しかし、台座に特に変化は無い。ティアラは首をかしげた。
「何も……起こりませんね?」
その瞬間、宝玉が強く光を放ち、台座も眩しいほどに輝き出した。暗い洞窟に突如満ちた光は、強い刺激となって四人を攻撃する。
宝玉と台座を中心に、空間に光が満ちる。あまりのことに目を開けていられず、四人はそれぞれ腕で目を覆った。
しかし異変は、それだけでは終わらなかった。
地鳴りがする。振動が起こる。
洞窟が、空洞が横に縦に揺れ始めた。
「きゃっ!」
「何よ、この揺れ!」
ティアラがふらつき、それをルーウィンが受け止めた。しかし周りは見えず、肝心の足場も揺れている。
「何! どうなってるの?」
フリッツは声を上げた。
身体に緊張が走る。嫌な揺れが、直感的に身体に信号を出す。不安になり、身体のあちこちが萎縮する。洞窟にしては高い天井から、パラパラと砂埃や欠片が落ちる気配がした。
横に、縦に、揺れる。
しばらくすると、揺れは収まった。
「何だったんだ、今のは」
「待って、なにか聞こえる」
ルーウィンが眉根を寄せ、小さく呟く。
「人の気配だわ」
人の、足音。
それも数人ではない、幾つもの足音が聞こえる。
フリッツは剣を身構えた。ルーウィン、ラクトス、ティアラもそれぞれ戦闘体制に入る。
ルーウィンは目の端だけでフリッツを見た。
「フリッツ、相手はおそらく人間よ」
「わかってる」
フリッツは目を細め、柄にやった手に力を入れた。これだけの気配だ、場合によっては人間相手に戦わなければならない可能性もある。本当は嫌だが、四の五の言っている場合ではない。

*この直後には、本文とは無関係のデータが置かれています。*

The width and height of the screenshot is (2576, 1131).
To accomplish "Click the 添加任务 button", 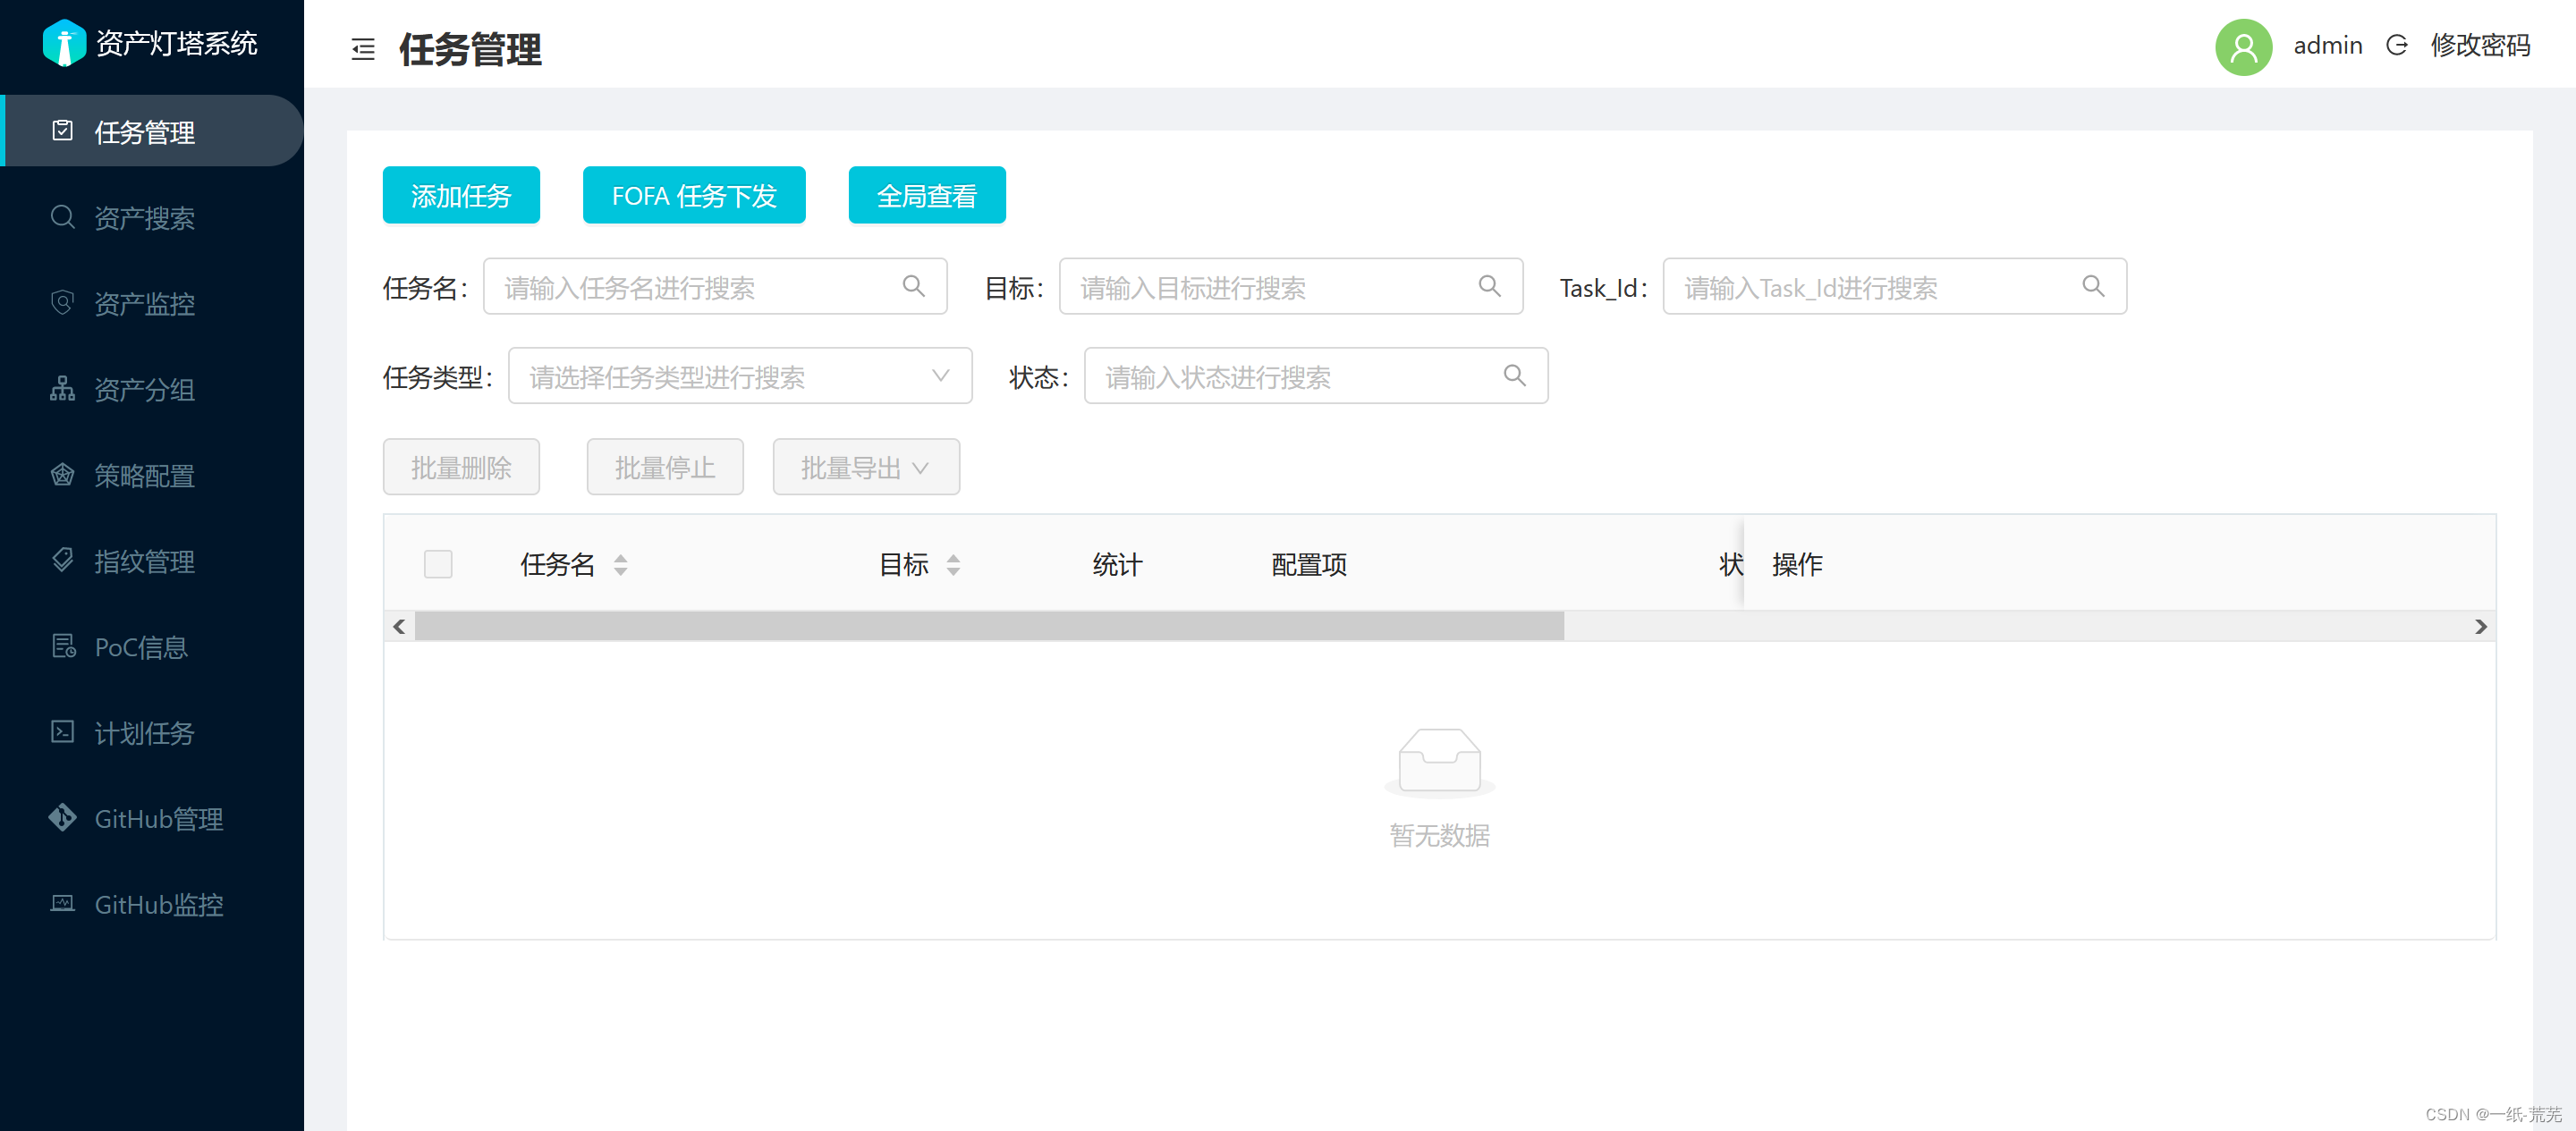I will tap(461, 195).
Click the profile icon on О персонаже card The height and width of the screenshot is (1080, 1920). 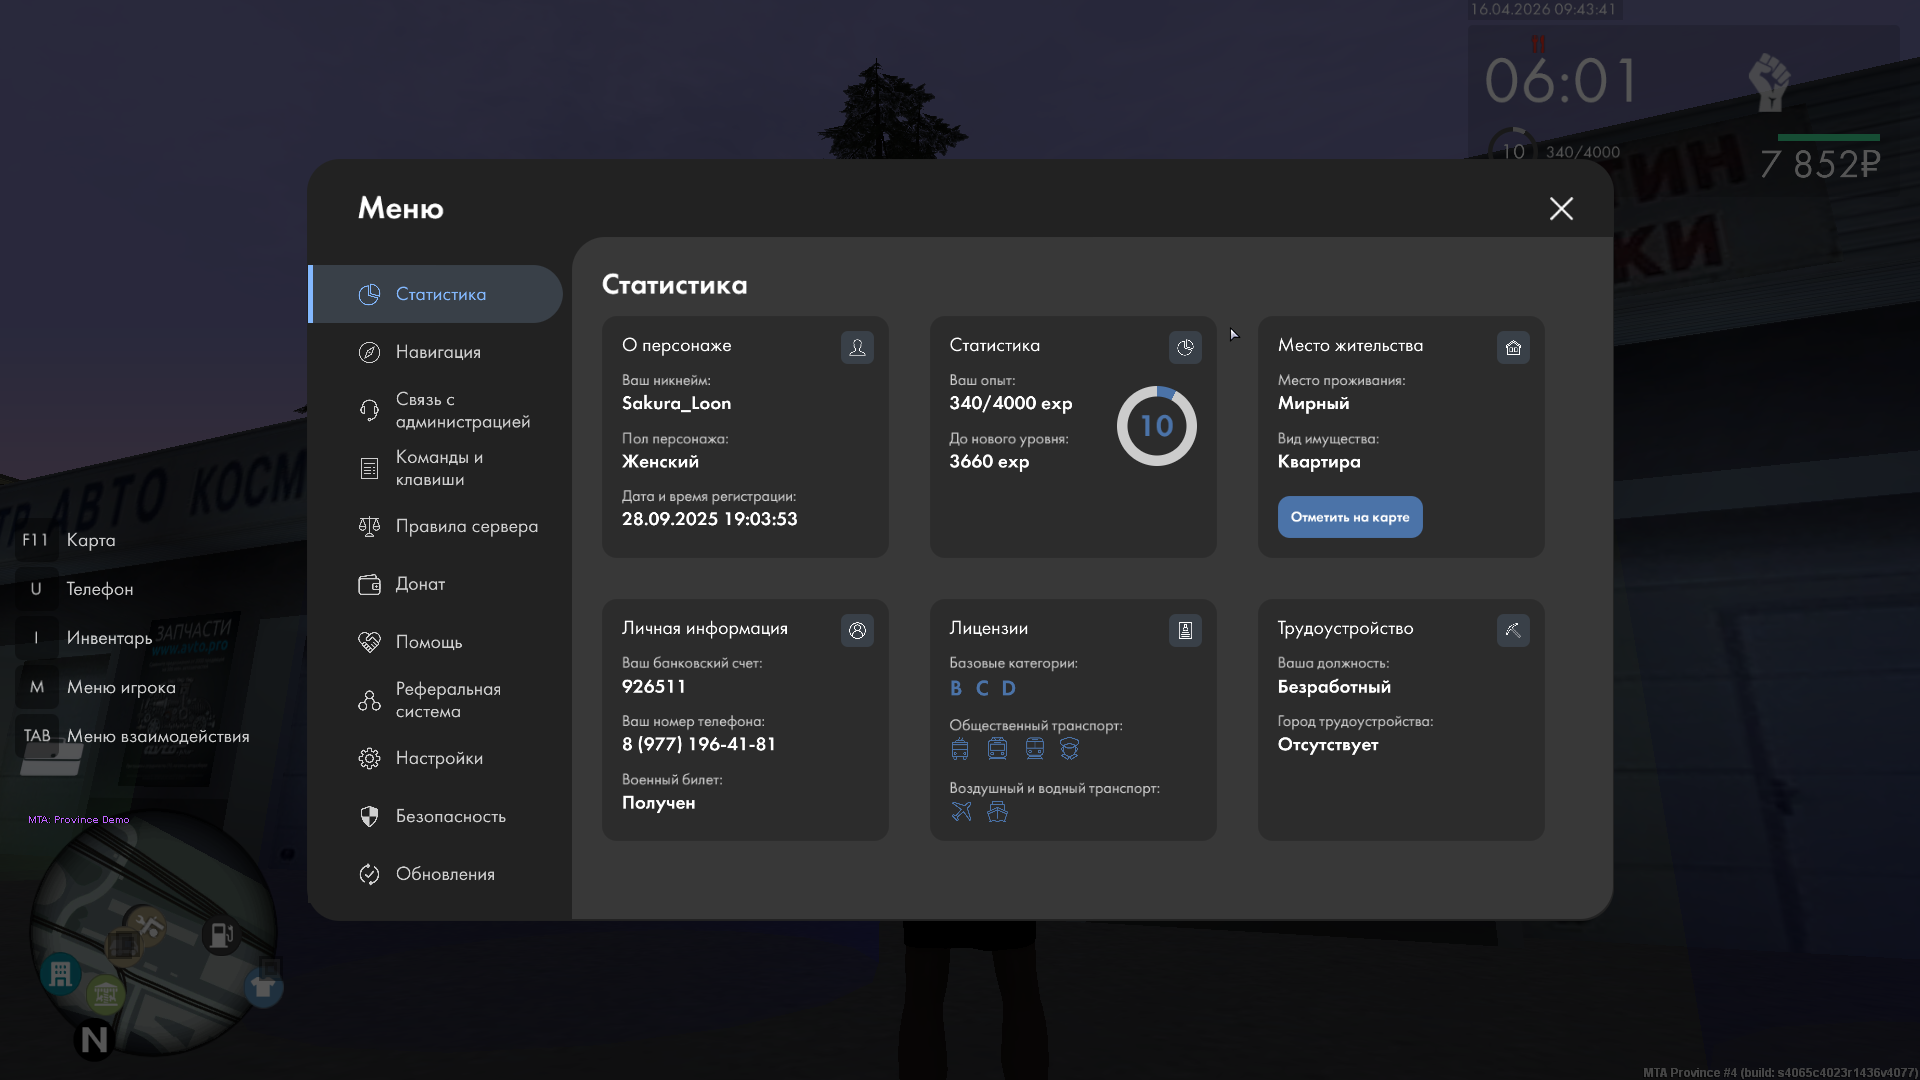pyautogui.click(x=857, y=347)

しかし、向こう側からやってくるものたちは一体何者なのか。自分たち以外に、この浸食屈に先客がいたというのか。同じ入り口を使って? それとも別の入り口から?
そうこう考えを巡らせているうちにも、気配はこちらへと近づいてくる。しかし、満足に明かりがないために相手の姿を捉えることができない。
「最近よく会うわね。ここまで頻繁だと、運命感じちゃう」
突然響いた声に、四人は警戒を強める。女の声だ。
どこから聞こえたのかとフリッツは左右を見やる。しかし、何者の姿もない。そして顔を正面に戻した時、フリッツは息を呑んだ。
先ほどまでは、誰もいなかったはずだ。しかしそこには、確かに人が立っていた。
「……ルビアス!」
フリッツは低く唸った。
すらりと長い手足に、豊かな胸。黒く切り揃えた短髪に、紅い唇。
不敵な笑みを浮かべて立っているのは、今まで幾度と無くフリッツたちの目の前に現れた、漆黒竜団のルビアスだった。
そして気がつけば、フリッツたちは四方を漆黒竜団に囲まれていた。